§ EXERCISE AIM: Your output is the line containing "Switch off the" plus every line after it in the listing, reproduced exactly.

§ DATASET:
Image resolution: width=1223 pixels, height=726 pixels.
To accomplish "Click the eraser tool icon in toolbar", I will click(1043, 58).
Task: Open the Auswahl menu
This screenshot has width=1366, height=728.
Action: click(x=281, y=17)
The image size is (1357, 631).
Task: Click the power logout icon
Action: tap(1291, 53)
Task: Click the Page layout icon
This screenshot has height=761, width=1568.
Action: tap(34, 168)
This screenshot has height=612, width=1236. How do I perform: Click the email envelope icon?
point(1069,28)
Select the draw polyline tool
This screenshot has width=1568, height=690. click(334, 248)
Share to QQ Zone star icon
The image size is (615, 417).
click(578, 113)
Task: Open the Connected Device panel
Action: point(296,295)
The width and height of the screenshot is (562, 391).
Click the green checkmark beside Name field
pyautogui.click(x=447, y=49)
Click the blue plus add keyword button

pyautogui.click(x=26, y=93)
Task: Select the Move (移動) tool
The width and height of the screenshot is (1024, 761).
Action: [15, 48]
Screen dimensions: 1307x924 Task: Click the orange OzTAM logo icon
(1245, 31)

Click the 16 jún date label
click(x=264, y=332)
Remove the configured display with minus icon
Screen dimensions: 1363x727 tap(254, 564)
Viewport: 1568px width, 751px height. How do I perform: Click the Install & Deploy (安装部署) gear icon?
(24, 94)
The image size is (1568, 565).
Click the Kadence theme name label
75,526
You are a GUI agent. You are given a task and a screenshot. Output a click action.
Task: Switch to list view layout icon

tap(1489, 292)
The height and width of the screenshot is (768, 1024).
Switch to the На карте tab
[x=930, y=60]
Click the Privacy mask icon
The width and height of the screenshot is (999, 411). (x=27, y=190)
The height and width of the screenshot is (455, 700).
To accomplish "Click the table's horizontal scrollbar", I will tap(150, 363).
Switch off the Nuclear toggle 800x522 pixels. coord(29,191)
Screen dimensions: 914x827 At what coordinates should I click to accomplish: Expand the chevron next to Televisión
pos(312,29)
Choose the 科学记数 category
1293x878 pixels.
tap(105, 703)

§ PROBLEM SOLUTION:
Switch off the Nuclear toggle 800x522 pixels. coord(29,191)
Screen dimensions: 914x827 At what coordinates should I click to accomplish: Expand the chevron next to Televisión
pos(312,29)
Choose the 科学记数 category
1293x878 pixels.
tap(105, 703)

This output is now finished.